23. Somut olayda; davalı şirkete ait işyeri sigortalılarından dava dışı Zafer Kartal'ın vefatı ile sonuçlanan ve savcılık tarafından yürütülen soruşturmada intihar olduğu belirtilerek kamu adına kovuşturma yapılmasına yer olmadığına karar verilen olayın Kurum müfettişi tarafından hazırlanan 12.10.2011 tarihli raporda 5510 sayılı Kanun'un 13/1-a maddesi uyarınca iş kazası olduğu ve işe giriş bildirgesinin Kuruma kazadan sonra verildiği yönünde tespit yapıldığı, davalı Kurum tarafından bu tespit esas alınarak olayın iş kazası olduğu kabul edilmek suretiyle dava dışı sigortalının hak sahiplerine gelir bağlandığı, bağlanan gelirin ilk peşin sermaye değerinin tahsili istemiyle açılan eldeki davada davalı vekilinin cevap dilekçesinde olayın iş kazası olmaktan uzaklaştığını belirttiği, ön inceleme duruşmasında uyuşmazlığın sigortalının ölümünün iş kazasından kaynaklanıp kaynaklanmadığı, buna göre de talep edilen alacaklara hak kazanılıp kazanılmadığı olarak belirlendiği, mahkemece toplanan delillerin Kurumun olayın iş kazası olduğu yönündeki kabulünü doğruladığı gerekçesiyle taleple bağlı kalınarak istemin hüküm altına alındığı, davalı vekilinin sigortalının sigorta girişinin zamanında yapılmamasının olayın iş kazası olarak nitelendirilmesi için yeterli olmadığını açıkça temyiz konusu yaptığı anlaşılmıştır.

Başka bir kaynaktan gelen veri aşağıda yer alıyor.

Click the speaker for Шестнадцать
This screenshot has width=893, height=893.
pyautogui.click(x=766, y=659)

24. Şu hâlde yukarıda yapılan açıklamalar ışığında somut olay değerlendirildiğinde; eldeki davada davacı Kurumun dava dışı sigortalının hak sahiplerine bağlanan gelir nedeniyle rücu alacağının bulunup bulunmadığı konusunda karar verilebilmesi için öncelikle olayın iş kazası olup olmadığı ile ilgili uyuşmazlığın çözümlenmesi gerekmekte olup davalının bu yönde savunması ve temyiz itirazı olduğu dikkate alındığında davalıya olayın hizmet akdine dayalı iş kazası olmadığının tespiti yönünde dava açması için Hukuk Muhakemeleri Kanunu'nun 165. maddesine uygun biçimde süre verilmeli, dava açıldığı takdirde bekletici mesele yapılarak sonucuna göre davanın esası hakkında hüküm kurulmalıdır.

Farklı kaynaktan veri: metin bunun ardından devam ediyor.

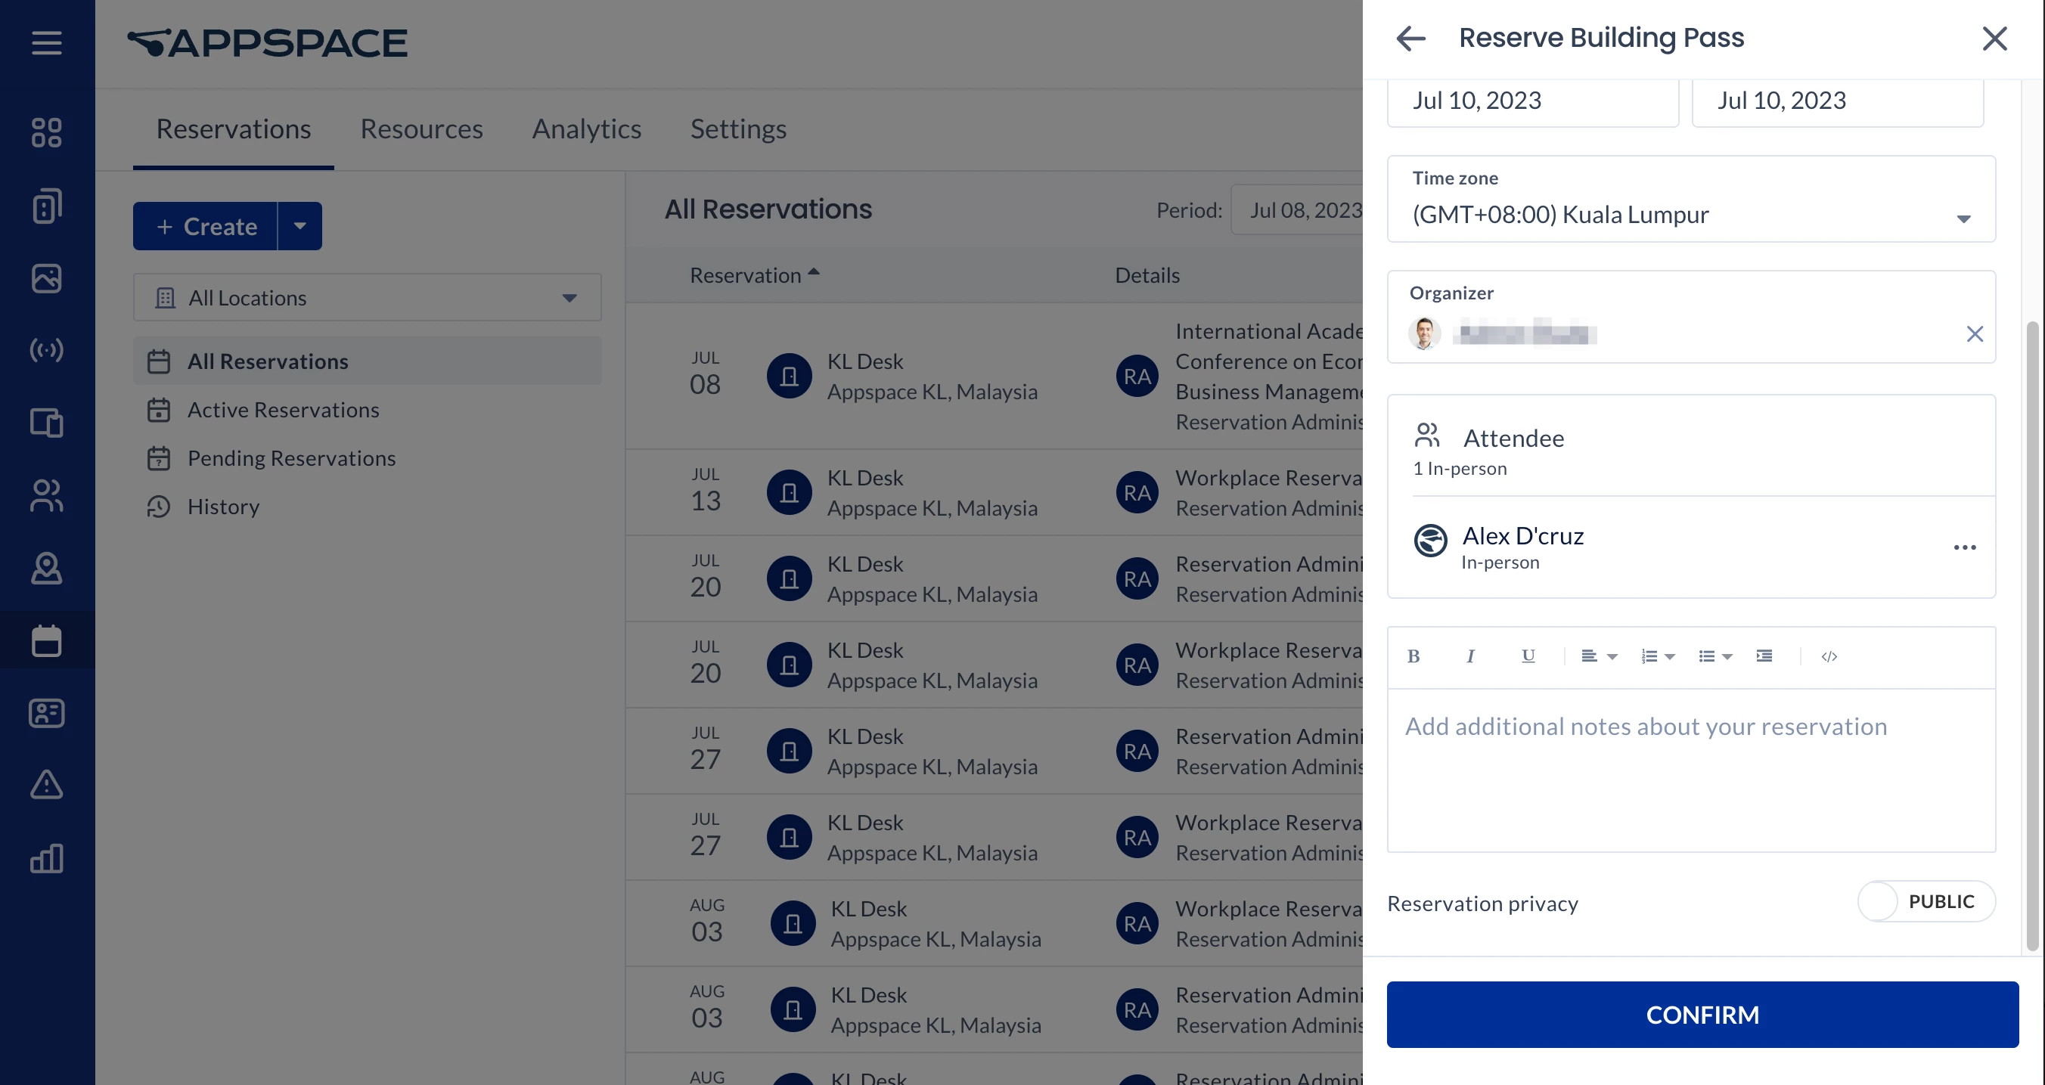Image resolution: width=2045 pixels, height=1085 pixels.
Task: Click the Bold formatting icon
Action: (1413, 656)
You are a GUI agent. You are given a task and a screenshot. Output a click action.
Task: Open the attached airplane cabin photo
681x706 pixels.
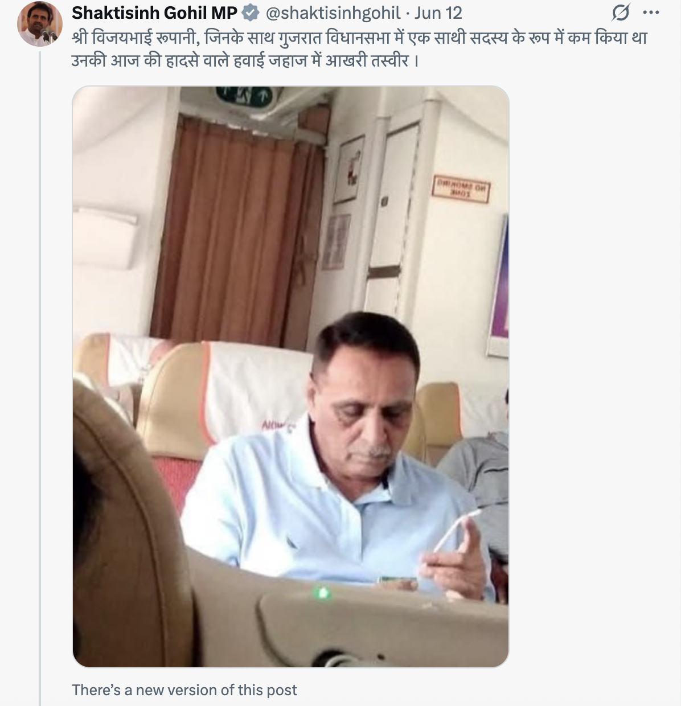tap(290, 376)
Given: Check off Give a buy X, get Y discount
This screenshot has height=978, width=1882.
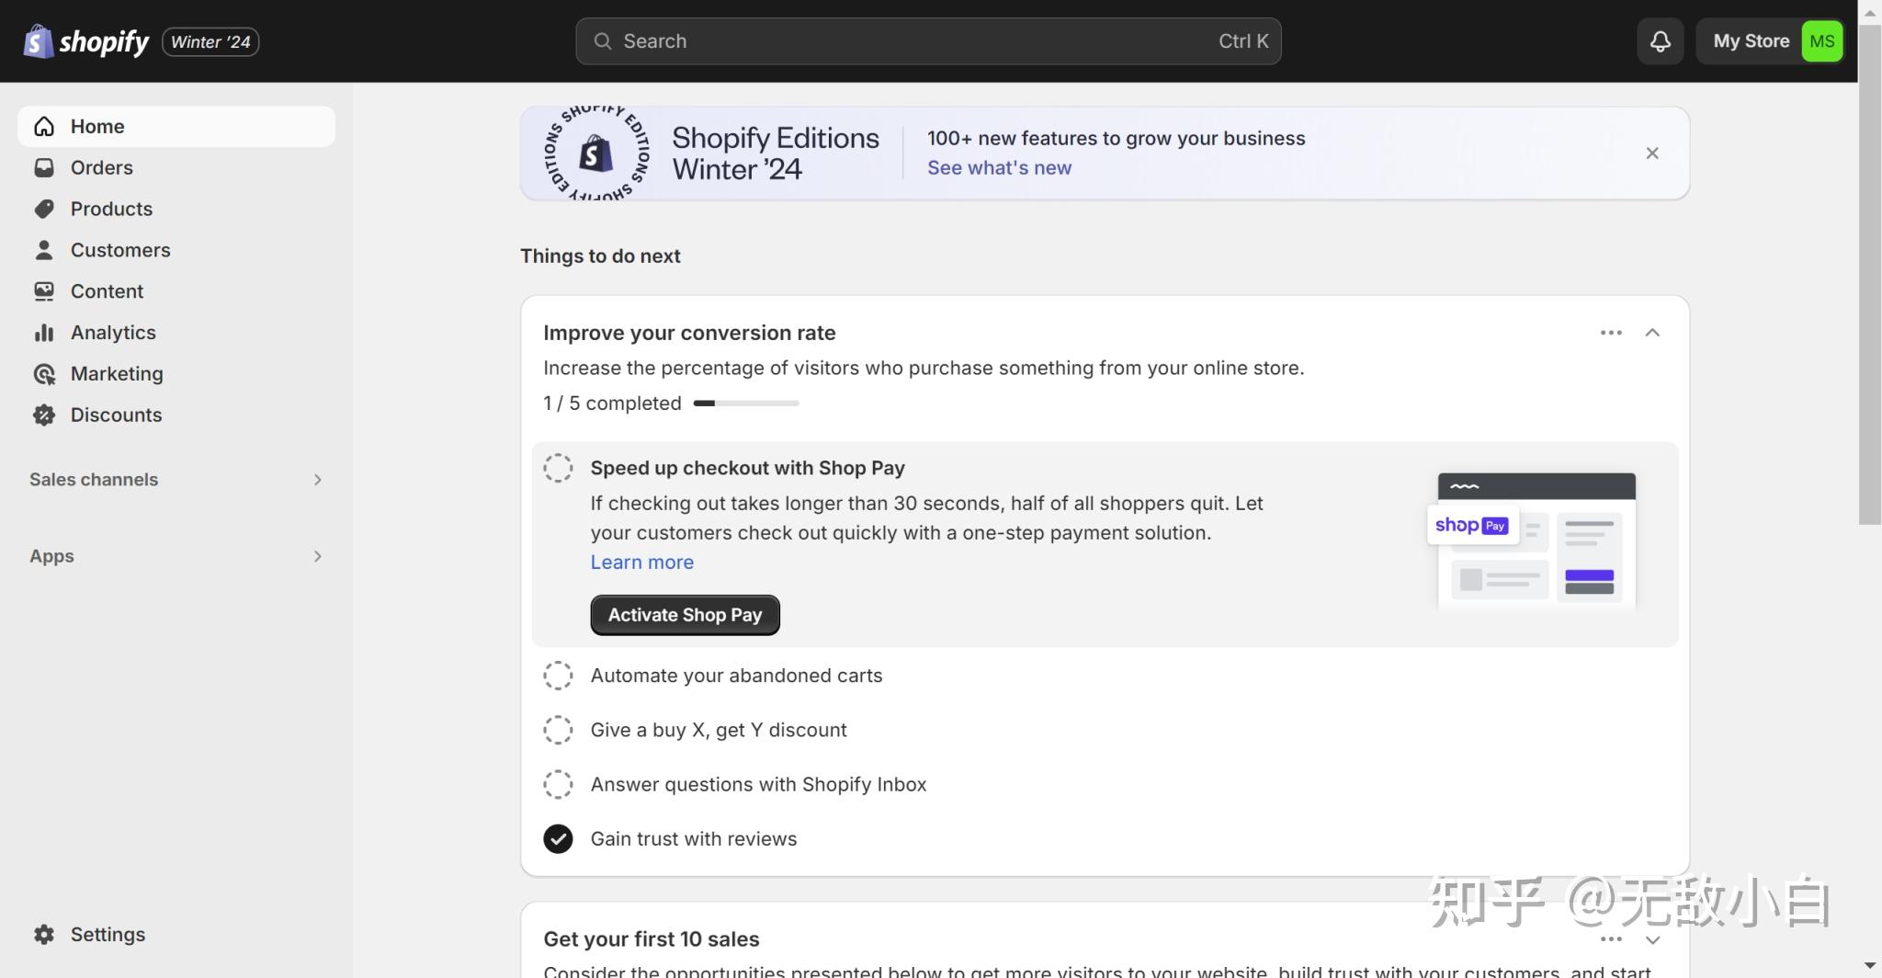Looking at the screenshot, I should click(x=558, y=730).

25. Hâl böyle olunca Hukuk Genel Kurulunca da benimsenen Özel Daire bozma kararına uyulması gerekirken önceki hükümde direnilmesi doğru olmamıştır.

26. Bu nedenle direnme kararı bozulmalıdır.

27. Öte yandan dava dışı sigortalının hak sahiplerine bağlanan gelirin ölüm geliri olmasına rağmen Özel Daire bozma kararında "sürekli iş göremezlik" geliri olarak yazılması maddi hata olarak kabul edilmiş ve işin esasına etkili görülmemiştir.

IV. SONUÇ:

Açıklanan nedenlerle;

Davalı ... İnşaat Madencilik Turizm Sanayi ve Ticaret Limited Şirketi vekilinin temyiz itirazlarının kabulü ile, direnme kararının yukarıda belirtilen nedenlerden dolayı 6100 sayılı Hukuk Muhakemeleri Kanunu'nun geçici 3. maddesine göre uygulanmakta olan 1086 sayılı Hukuk Usulü Muhakemeleri Kanunu'nun 429. maddesi gereğince BOZULMASINA,

İstek hâlinde temyiz peşin harcının yatırana geri verilmesine,

Karar düzeltme yolu kapalı olmak üzere 24.02.2022 tarihinde oy birliği ile kesin olarak karar verildi.